Attacco alla Carbonara
Si parte con una ricottina realizzata con un cavolfiore («un ortaggio così sottovalutato», biasima Croatti) abbinato a un caviale osetra fresco di Pisani Dossi, in Lombardia, e una mandorla cruda. Poi un altro illusionismo: un’oliva realizzata con erba cipollina servita su una bruschettina. Poi una tartare di calamaro trattata come fosse un risotto e quindi mantecata con una pasta di riso e un brodo asiatico e un pesto verde messicano e del caviale grattugiato. Quindi lo scampo con una salsa segreta («che nacque una sera per gioco e non l’abbiamo codificata, la dobbiamo ripensare ogni volta. Non c’è un dosaggio ma un sentimento ma il fatto è che è un po’ segreta anche per me»). Poi un trionfo di umami con la noce di capasanta con estratto di dodici funghi, burro nocciola ed erba cipollina e del tartufo bianco. Un rombo chiodato pescato nelle Marche («ho il mio pusher di pesce») cotto sulla brace «acquea»: «La brace di legna a 450 gradi viene gettata in una sorta di boule di acqua di mare, ciò che crea un effetto magico, sapido, affumicato», spiega Croatti. A completare il piatto una salsa alle lumachine di mare e una focaccia alle alghe.
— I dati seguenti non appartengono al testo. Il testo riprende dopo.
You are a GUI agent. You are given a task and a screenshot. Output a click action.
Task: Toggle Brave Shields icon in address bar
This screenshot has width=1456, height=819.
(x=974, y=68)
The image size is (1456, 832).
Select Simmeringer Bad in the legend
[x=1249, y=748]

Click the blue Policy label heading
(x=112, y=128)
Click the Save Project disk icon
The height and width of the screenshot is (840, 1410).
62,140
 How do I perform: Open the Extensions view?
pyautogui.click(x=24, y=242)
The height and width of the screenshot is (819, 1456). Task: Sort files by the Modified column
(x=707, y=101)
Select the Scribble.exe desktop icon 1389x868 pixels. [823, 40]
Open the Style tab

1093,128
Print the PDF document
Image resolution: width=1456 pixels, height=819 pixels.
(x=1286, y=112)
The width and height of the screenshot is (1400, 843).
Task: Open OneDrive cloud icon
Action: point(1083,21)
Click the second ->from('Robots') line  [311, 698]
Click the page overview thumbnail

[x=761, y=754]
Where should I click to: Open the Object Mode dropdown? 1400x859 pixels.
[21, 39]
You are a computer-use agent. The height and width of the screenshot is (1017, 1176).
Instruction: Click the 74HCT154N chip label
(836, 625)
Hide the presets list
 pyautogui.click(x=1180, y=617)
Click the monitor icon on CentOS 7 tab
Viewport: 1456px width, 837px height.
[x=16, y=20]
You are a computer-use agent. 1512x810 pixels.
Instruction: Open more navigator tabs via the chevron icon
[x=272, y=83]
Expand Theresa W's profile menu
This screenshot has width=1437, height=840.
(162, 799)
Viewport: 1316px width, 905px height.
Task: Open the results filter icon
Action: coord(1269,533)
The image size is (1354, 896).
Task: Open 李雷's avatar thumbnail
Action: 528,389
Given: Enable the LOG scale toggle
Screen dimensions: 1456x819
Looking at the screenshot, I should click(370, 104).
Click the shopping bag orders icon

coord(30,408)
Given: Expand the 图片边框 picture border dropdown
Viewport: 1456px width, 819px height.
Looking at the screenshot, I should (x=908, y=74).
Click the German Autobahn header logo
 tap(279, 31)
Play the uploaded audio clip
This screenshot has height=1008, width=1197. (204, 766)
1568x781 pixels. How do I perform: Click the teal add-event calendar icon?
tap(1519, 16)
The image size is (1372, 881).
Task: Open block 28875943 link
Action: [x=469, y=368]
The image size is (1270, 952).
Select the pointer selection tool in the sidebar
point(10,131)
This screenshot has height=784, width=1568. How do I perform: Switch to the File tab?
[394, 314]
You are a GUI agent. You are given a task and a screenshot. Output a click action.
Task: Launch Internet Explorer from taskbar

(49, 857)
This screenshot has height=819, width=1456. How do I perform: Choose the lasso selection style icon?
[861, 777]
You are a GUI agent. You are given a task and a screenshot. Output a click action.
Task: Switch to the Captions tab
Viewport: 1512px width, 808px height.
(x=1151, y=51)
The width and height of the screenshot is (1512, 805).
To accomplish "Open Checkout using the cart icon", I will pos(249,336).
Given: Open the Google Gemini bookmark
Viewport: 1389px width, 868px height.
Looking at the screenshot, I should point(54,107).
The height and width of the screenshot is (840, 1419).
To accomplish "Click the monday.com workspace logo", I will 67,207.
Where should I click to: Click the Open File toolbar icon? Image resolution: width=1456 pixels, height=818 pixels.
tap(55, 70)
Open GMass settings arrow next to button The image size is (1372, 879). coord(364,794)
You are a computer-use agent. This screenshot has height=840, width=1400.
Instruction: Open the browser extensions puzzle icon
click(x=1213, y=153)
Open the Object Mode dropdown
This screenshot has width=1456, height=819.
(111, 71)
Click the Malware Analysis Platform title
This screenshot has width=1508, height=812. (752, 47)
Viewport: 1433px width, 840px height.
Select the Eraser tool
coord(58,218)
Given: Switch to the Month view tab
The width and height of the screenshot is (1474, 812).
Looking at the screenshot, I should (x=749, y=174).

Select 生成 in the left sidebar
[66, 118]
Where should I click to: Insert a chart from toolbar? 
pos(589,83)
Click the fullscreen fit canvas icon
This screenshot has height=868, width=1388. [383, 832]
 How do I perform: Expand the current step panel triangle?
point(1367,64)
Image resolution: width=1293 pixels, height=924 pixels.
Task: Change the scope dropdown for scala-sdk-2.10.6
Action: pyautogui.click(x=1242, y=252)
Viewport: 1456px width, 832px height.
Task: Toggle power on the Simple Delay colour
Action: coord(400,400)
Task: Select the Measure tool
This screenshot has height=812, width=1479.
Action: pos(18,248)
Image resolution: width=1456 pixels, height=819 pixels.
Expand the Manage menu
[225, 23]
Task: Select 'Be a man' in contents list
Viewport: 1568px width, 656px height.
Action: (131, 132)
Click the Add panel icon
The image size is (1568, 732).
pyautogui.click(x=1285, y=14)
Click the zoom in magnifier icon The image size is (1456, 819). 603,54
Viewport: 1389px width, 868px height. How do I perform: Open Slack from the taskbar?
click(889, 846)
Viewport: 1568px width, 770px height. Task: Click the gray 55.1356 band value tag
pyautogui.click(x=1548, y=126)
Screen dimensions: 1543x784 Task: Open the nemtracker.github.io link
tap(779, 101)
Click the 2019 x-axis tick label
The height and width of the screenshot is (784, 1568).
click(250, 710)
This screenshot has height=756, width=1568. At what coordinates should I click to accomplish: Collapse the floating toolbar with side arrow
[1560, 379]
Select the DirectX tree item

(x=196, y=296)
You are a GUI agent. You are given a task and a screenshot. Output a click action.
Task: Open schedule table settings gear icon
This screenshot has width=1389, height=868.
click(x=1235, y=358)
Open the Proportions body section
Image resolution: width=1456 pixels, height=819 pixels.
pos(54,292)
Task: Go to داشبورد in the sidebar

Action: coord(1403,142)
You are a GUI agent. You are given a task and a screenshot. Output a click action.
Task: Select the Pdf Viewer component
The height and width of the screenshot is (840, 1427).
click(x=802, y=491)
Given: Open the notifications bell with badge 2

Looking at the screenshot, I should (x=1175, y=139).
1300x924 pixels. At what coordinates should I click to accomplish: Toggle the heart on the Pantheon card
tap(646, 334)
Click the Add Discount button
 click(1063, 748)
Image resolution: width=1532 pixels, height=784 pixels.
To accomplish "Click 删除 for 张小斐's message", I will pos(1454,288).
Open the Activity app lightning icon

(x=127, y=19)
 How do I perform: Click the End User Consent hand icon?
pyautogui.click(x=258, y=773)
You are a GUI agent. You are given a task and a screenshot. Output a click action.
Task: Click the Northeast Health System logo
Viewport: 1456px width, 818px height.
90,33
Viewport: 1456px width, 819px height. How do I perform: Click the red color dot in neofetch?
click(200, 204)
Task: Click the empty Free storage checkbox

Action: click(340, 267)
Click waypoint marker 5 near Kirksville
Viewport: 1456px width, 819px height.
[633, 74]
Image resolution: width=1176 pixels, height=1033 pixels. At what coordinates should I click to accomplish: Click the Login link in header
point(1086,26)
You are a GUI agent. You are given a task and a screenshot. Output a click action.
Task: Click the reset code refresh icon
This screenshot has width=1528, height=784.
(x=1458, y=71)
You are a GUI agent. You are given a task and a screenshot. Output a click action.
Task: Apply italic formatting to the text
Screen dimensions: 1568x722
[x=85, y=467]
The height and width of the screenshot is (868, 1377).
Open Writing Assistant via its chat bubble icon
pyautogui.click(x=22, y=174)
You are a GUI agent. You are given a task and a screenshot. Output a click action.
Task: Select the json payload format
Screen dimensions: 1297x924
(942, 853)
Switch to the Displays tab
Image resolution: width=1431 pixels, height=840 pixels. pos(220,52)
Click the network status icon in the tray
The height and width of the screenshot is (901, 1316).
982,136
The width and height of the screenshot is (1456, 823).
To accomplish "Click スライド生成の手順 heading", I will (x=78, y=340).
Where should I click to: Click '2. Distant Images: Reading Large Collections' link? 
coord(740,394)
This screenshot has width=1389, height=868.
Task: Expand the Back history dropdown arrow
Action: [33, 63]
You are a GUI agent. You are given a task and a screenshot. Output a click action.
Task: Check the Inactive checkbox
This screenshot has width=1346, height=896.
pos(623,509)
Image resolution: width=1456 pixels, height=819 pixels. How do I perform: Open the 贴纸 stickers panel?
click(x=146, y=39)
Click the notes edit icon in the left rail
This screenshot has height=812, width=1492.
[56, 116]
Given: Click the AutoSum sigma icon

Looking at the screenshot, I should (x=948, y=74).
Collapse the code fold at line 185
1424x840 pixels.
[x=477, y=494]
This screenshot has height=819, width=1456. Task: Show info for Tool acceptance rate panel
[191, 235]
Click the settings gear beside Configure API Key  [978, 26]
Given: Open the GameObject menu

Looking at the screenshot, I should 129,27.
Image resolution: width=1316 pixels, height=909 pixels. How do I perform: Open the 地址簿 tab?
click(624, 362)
Poi una spiazzante Ex Carbonara, che rimescola ingredienti e pensieri dell’intoccabile piatto romano: protagonisti l’uovo di gallina, il riccio di mare, il guanciale, il pecorino di fossa («un po’ di Romagna dovevo mettercela»), cinque pepi. «E poi siamo a Milano, quindi abbiamo fatto un casino. O piace molto o è immangiabile». A me, romano, è piaciuta molto. Poi una crocchetta con crudo di cinta senese e un burrito di biancostato e guacamole. Un agnolotto con fondo di cottura dell’ossobuco, salsa di zafferano e gremolada. La Battuta di caccia, una sella di cervo ossidata fuori a causa della marinatura e quasi cruda dentro, avvolta in foglia di acero e guarnito con melograno.
Propensione all'ascolto
I dolci: un tortello di zucca con burro, salvia e cacioricotta affumicata e del burro noisette. La zucca Hokkaido («con un retrogusto di castagna»), un gelato con semi, un mandarino cinese caramellato, sfoglie di carpaccio di zucca, foglia di shiso. Delle praline di cioccolato monorigine peruviano. Fine. Si beve bene, vini convenzionali ma coraggiosi, qualche buon cocktail. Servizio in presa diretta, fatto di scambi continui. «È giusto mantenere la propria ma non esistono regole fisse, bisogna saper ascoltare. Per questo mi piace parlare con il cliente». Bentornato, Enrico.